Mon Doux Saigneur est apparu sobrement sur scène, unique projecteur en son endroit. Il a assuré la première partie du concert en nous offrant des chansons à la fois douces et mélancoliques de son récent EP. De par son côté flegmatique, mais attachant, il n’en fallait pas plus pour se laisser attendrir par le jeune homme, puis d’écouter ses mots en silence. Une grande scène à sa disposition, il s’est fait malgré tout petit. Livrant des textes sans prétentions et qui vont droit au but, ce fut une très belle découverte pour ma part. Il faudra attendre en septembre avant de pouvoir se procurer son album.

©  Victor Diaz Lamich

La scène s’est ensuite transformée en quelque chose de beaucoup plus chargée, presque l’impression de ne plus être au même endroit. Une trentaine de musiciens que forme l’Orchestre du Temple Thoracique ont pris place vêtus de par-dessus rouges rappelant une cage thoracique, thème principal du spectacle, avec pour chef d’orchestre l’impressionnant Nicolas Ellis. Une imposante structure en forme de thorax avec un cœur en son centre faisait office de noyau central au décor et à l’univers étrange que Klô nous propose. Cette dernière est apparue dans une bouffante robe rouge (représentant un cœur?).
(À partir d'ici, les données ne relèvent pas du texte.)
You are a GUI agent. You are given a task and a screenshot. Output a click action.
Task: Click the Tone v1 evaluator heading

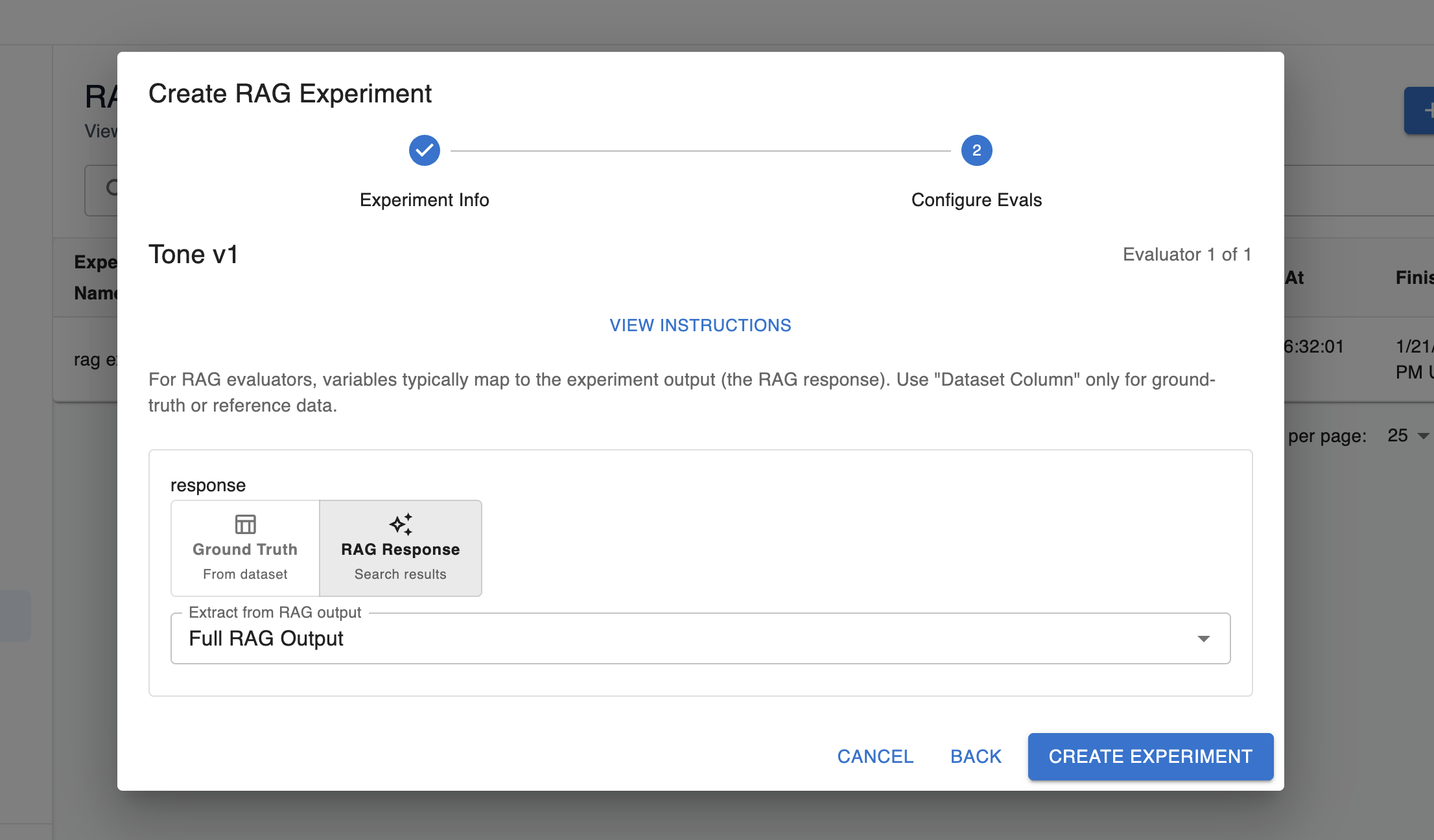(x=193, y=255)
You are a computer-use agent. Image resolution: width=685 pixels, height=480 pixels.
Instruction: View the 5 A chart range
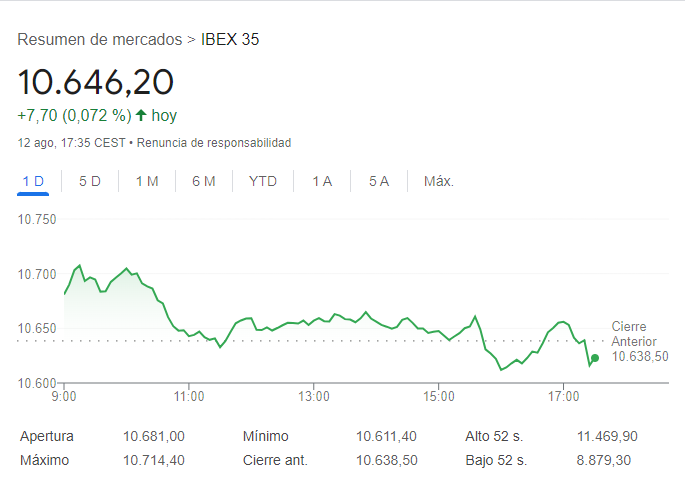[x=379, y=181]
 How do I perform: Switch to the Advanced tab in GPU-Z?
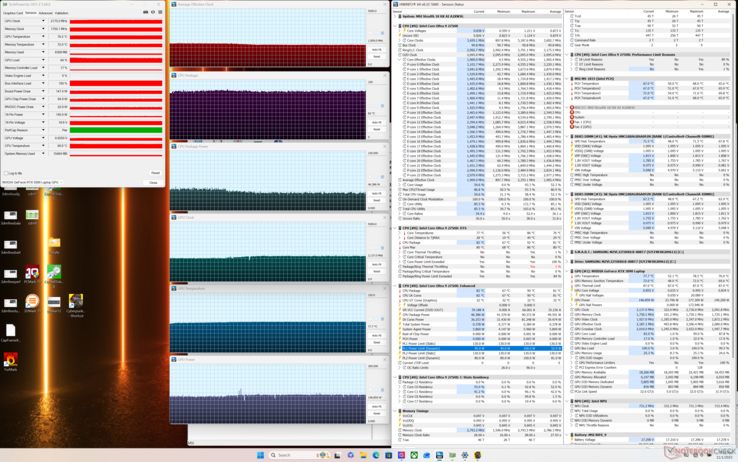[x=46, y=13]
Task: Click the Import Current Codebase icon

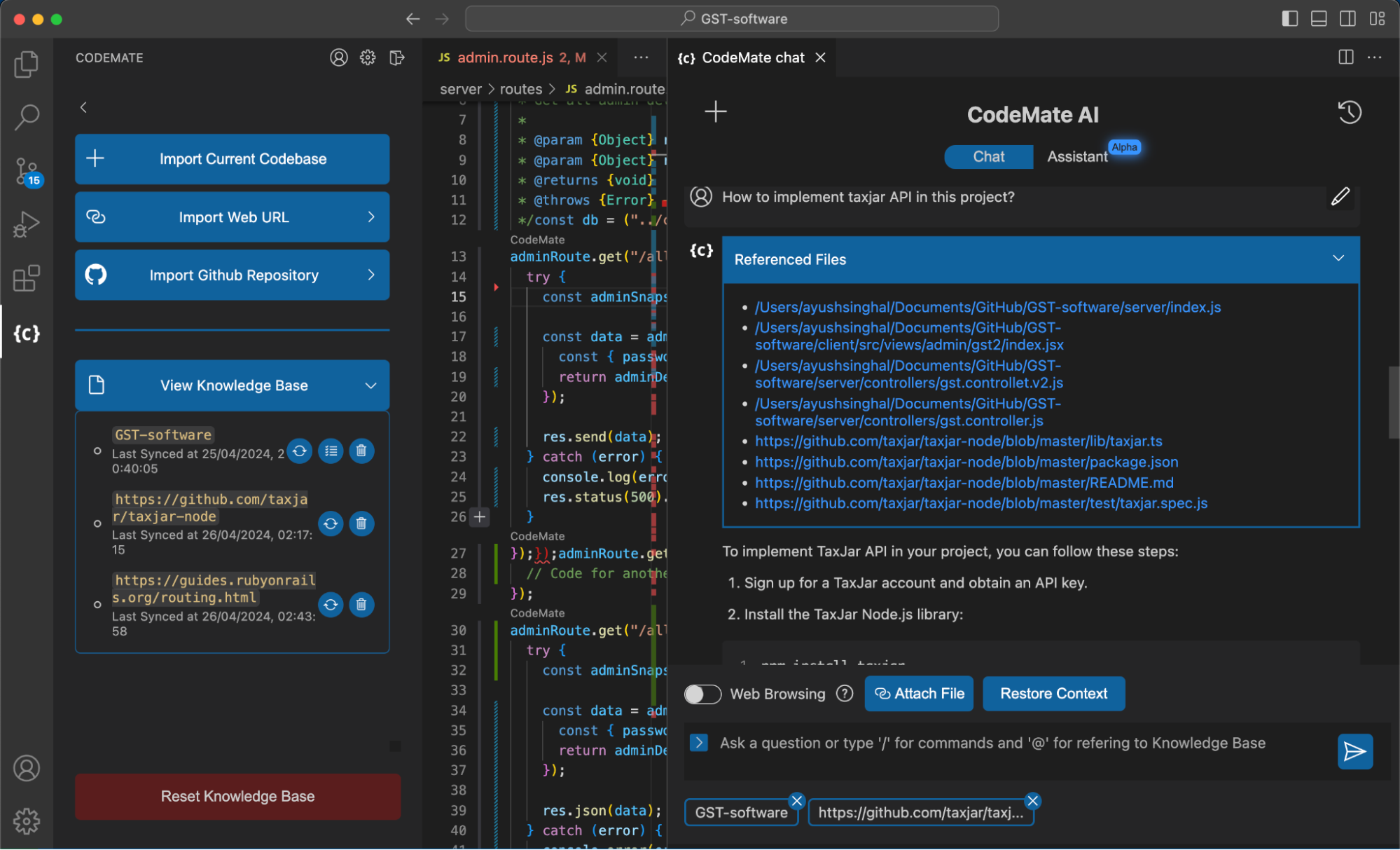Action: point(96,158)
Nous avons eu droit à des moments magiques dans lesquels l’orchestre était en parfaite symbiose avec l’artiste, dont notamment l’interprétation magistral de Ferrofluides-fleurs, mais quelques inégalités se sont fait sentir durant le concert, probablement dues à l’absence d’un fil conducteur entre les chansons présentées. Malgré une mise en scène et des effets visuels saisissants, dont le thorax aux effets lumineux changeantes, le concept laissait beaucoup trop place à interprétation sans point de repère afin de nous guider. Pour ceux qui ne sont pas habitués aux divagations de Klô Pelgag, on s’y perd malheureusement trop facilement. Malgré tout, l’amalgame musicale vient tout balancer, ce qui nous fait apprécier l’oeuvre dans son intégralité. Ainsi, les non-initiés comme les fervants admirateurs ont pu y trouver leur compte.

© Victor Diaz Lamich

« Ce soir, c’est seulement la musique qui compte! », a clamé la chanteuse durant la soirée. S’exprimant parfois comme une gamine, elle raconte l’anecdote où elle a trouvé une guitare blanche dans une poubelle et se demandait ce qu’elle pouvait bien avoir vécu pour s’être retrouvée-là, jusqu’à en faire de l’insomnie. C’est au piano que la récipiendaire du prix Révélation de l’année à l’ADISQ en 2014 y trouve une certaine force. Ne serait-ce que par sa chanson d’amour Incendie ou bien Les mains d’Édelweiss, nous avons bien senti toute la fougue et cette folie dans laquelle elle entraîne les spectateurs.

© Victor Diaz Lamich

Tous les artistes ont donné de leur passion pour nous offrir une soirée chaleureuse, mais étrange à la fois. Un monde étrange et mystique que l’ont voudrait bien revisiter. Il faudra, à coup sûr, écouter ses morceaux à maintes reprises afin d’y cerner tous les secrets. Une bonne raison d’explorer ses deux albums, L’alchimie des monstres (2013) et L’étoile thoracique (2016).